DESCRIPTION OF THE TASK — Please repeat the records word for word, beginning at the line that contains "You are a GUI" and stopping after the line that contains "Action: [x=553, y=213]".

SUPPLIED RECORDS —
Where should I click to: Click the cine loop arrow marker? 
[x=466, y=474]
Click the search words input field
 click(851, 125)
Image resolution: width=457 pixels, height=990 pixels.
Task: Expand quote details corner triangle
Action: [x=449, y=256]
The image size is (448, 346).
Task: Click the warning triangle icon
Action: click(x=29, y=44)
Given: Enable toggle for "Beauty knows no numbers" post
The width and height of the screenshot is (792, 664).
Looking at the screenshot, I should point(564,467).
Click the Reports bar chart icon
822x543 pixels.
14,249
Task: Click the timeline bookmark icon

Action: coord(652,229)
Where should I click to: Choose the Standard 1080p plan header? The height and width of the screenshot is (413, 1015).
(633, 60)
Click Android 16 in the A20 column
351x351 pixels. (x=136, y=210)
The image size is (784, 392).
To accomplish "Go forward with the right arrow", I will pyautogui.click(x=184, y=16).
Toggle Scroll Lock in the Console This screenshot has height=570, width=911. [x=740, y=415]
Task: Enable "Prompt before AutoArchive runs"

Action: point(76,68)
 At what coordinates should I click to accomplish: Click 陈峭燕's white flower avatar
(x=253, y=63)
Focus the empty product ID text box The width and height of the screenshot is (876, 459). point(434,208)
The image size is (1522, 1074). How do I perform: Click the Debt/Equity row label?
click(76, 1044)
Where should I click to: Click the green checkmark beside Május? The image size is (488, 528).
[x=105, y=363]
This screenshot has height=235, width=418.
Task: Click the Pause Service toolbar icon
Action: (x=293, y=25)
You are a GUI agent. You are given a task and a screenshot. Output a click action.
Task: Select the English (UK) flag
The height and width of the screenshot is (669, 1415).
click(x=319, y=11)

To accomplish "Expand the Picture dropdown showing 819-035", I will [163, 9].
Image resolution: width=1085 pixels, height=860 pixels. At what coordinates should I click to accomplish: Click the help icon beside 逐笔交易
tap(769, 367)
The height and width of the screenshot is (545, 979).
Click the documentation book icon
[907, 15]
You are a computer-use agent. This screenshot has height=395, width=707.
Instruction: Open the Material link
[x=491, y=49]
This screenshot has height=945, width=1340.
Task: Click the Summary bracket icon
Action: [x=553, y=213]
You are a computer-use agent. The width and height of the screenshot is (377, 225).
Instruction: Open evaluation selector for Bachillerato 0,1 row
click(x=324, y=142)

WORKED ANSWER —
You are a GUI agent. You are given a task and a screenshot. Output a click action.
Task: Select the English (UK) flag
The height and width of the screenshot is (669, 1415).
click(x=319, y=11)

To accomplish "Expand the Picture dropdown showing 819-035", I will [163, 9].
Image resolution: width=1085 pixels, height=860 pixels. At what coordinates should I click to accomplish: Click the help icon beside 逐笔交易
tap(769, 367)
The height and width of the screenshot is (545, 979).
Click the documentation book icon
[907, 15]
You are a computer-use agent. This screenshot has height=395, width=707.
Instruction: Open the Material link
[x=491, y=49]
This screenshot has height=945, width=1340.
Task: Click the Summary bracket icon
Action: [x=553, y=213]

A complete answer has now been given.